The Technology department alone handles over 40,000 tickets per week. Despite the volume, Tesco is able to manage its complex routing using Support’s triggers and macros, configured across teams to maintain a consistent experience for colleagues, no matter the type of query.
“We have the vision that we can resolve any queries from colleagues or partners globally quickly, painlessly, and cost-effectively. Zendesk gives us the opportunity to be quite flexible with the configuration whilst keeping the level of consistency we need,” he said. “Zendesk is very much our preferred strategic solution. It’s a lot simpler to use out of the box, and simpler to manage from a central team perspective than a lot of the other tools that we might use.”
Tesco also chose Zendesk Guide for its internal knowledge management and self-service solution. Designated help center managers across the company edit and contribute content, and the company has begun to explore Zendesk’s free Knowledge Capture app as a tool for generating knowledge content from agents from within a ticket. Bruce also appreciates the Zendesk Web Widget for its ability to surface relevant content from within any of our applications, and to raise a ticket if needed.

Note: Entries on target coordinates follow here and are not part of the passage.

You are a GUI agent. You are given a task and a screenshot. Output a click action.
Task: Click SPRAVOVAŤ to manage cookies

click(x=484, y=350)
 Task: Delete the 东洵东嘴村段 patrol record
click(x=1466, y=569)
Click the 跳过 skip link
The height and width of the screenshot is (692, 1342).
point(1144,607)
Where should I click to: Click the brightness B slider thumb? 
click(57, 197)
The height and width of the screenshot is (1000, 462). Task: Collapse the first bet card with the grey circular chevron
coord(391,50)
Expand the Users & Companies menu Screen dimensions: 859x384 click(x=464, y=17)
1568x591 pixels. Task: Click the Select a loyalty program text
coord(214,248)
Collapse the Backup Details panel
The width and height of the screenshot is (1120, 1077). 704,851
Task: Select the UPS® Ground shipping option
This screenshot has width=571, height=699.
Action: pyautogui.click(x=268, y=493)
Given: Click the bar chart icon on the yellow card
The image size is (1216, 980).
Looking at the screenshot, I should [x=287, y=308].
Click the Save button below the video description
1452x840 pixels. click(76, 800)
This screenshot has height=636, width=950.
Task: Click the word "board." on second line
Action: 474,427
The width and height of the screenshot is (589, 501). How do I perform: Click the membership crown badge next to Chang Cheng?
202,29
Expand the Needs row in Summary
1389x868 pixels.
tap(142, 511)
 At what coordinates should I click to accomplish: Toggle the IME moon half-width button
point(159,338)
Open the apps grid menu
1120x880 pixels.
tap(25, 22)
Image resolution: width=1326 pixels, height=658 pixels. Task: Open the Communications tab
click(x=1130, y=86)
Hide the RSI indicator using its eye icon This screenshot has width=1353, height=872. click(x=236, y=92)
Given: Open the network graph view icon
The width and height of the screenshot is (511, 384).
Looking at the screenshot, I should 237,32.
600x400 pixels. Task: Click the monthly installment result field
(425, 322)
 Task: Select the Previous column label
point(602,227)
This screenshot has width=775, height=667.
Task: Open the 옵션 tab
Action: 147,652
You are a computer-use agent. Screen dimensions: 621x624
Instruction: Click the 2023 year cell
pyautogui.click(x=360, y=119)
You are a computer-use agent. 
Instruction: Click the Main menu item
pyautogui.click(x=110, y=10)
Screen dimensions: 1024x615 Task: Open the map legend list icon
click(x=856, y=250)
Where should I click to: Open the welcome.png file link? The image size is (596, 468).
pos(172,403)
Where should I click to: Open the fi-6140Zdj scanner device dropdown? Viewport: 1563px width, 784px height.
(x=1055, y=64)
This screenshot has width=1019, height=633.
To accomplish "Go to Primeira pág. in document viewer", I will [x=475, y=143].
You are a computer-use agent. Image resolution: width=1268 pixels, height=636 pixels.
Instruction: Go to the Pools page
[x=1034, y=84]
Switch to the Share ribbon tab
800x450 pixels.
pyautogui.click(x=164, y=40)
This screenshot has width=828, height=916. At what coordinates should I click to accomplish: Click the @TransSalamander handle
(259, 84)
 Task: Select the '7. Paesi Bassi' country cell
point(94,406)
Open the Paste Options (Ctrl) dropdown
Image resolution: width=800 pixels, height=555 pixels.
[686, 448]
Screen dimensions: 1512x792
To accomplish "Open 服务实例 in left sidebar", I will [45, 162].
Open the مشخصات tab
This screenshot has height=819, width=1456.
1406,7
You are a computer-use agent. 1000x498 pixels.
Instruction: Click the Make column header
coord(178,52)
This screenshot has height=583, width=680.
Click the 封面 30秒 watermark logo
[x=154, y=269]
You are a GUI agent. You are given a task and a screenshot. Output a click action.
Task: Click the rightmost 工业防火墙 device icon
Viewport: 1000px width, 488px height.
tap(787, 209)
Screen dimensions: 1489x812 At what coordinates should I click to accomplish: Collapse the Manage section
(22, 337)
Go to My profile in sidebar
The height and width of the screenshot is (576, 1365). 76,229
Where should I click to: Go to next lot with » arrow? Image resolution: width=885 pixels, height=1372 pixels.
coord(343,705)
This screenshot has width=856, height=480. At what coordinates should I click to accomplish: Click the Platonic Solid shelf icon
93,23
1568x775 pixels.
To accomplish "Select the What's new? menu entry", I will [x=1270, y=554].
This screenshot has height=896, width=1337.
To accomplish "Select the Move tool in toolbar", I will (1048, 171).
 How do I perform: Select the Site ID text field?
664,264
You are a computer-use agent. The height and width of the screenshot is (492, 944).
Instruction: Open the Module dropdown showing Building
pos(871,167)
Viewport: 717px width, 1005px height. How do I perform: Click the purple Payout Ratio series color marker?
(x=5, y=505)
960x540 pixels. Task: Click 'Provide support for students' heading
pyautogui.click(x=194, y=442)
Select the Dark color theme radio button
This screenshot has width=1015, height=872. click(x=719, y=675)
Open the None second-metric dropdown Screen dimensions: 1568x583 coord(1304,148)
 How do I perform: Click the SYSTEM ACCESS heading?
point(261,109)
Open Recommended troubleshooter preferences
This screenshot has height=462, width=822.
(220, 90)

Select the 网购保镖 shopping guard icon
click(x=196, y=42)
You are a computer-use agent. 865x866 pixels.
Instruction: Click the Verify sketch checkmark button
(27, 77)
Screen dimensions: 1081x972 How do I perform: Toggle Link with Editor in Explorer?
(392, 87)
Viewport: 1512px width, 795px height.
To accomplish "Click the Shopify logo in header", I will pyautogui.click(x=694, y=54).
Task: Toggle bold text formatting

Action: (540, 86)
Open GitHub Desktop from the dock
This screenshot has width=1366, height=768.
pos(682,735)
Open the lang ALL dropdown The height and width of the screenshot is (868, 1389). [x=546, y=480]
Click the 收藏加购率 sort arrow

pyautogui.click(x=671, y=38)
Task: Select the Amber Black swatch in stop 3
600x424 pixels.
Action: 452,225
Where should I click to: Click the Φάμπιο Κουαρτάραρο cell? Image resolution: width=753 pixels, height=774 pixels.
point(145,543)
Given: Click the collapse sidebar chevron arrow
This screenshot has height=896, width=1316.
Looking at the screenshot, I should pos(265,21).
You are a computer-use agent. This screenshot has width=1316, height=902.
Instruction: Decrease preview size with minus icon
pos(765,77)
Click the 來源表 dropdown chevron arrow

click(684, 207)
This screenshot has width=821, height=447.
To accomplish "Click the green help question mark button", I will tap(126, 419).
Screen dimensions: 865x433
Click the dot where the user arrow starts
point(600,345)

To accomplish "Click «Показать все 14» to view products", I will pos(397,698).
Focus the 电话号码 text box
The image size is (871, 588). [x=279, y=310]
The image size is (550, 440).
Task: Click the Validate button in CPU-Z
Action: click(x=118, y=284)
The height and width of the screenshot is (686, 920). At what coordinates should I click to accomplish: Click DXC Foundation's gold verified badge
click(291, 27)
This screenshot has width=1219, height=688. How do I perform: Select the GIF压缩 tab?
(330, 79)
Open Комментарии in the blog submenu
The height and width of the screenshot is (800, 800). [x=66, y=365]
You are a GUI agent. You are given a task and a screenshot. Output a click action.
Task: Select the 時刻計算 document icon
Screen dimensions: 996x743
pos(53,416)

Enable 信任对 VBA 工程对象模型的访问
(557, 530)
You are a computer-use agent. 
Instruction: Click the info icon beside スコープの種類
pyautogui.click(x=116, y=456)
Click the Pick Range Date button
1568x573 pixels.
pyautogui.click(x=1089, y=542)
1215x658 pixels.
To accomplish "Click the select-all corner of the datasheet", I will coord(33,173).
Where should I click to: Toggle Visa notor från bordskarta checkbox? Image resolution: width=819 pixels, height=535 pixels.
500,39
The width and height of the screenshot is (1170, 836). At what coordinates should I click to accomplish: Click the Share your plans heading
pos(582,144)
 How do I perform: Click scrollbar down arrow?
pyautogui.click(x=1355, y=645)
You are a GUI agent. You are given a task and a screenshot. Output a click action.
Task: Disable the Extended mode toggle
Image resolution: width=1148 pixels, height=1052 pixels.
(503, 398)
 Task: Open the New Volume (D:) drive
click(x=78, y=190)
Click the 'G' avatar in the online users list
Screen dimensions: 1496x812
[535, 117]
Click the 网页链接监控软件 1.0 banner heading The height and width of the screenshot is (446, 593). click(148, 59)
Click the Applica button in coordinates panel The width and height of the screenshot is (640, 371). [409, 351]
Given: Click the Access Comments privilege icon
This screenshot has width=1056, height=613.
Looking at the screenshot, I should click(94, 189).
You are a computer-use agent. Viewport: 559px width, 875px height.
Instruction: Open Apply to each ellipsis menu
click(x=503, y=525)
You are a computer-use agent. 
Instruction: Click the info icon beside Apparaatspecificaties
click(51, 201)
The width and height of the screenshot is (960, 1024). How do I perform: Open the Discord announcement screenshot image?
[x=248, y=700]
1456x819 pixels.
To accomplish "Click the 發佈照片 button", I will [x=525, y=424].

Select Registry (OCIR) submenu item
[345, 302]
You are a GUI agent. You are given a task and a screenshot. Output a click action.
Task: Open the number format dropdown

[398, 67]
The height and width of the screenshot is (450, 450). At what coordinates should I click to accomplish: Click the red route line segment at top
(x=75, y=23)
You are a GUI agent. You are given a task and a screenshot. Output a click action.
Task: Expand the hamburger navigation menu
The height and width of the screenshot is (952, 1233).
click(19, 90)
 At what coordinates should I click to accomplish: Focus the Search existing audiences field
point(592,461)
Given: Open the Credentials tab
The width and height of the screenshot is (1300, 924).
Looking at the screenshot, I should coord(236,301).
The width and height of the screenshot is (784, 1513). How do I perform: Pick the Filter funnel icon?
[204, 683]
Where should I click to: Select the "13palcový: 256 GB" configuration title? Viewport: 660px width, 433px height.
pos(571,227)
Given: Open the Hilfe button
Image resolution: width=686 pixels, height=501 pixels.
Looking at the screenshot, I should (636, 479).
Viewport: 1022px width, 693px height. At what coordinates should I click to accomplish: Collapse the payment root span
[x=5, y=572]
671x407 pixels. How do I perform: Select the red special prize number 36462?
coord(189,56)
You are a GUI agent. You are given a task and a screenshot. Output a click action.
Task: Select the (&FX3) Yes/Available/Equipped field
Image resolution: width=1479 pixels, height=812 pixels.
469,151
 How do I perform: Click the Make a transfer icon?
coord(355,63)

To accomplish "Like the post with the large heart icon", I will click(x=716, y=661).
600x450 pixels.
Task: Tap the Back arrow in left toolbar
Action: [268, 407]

Since rolling out self-service with Zendesk Guide, Tesco employees are actively viewing around 30,000 articles a week across the different Help Centres, a number that Bruce expects will grow. Internally, the teams also field phone calls and use Zendesk to manually record and log them to keep a complete and accurate record.
In 2018, Bruce’s team is focused on bringing together the various service desk offerings within Tesco, to make things simpler for colleagues and enable them to focus more of their time in serving Tesco customers. This will also include investing in self-service, and smarter routing of tickets directly to resolving teams. Bruce said that approximately 79 percent of all tickets are resolved by the first assigned group, without re-rerouting or escalation.
Although Tesco has the capability to build its own solution and apps, Bruce’s team sometimes opts to lean on Zendesk’s professional services team. “Launching a help centre for People Services was a high business priority,” Bruce said. “We needed to deliver something within a short timeframe and needed to engage Zendesk’s Professional Services to enable us to deliver that whilst developing other systems.”
Bruce’s team ensures Tesco’s success with Zendesk, but a spirit of partnership ensues. “We’ve recently felt like Zendesk has been taking enterprise needs more seriously, and we’ve been able to contribute to some product conversations, which has been really useful. It’s early days, but as we start to see some of these new features come into fruition, I’m sure the experience is going to be even better than it is today.”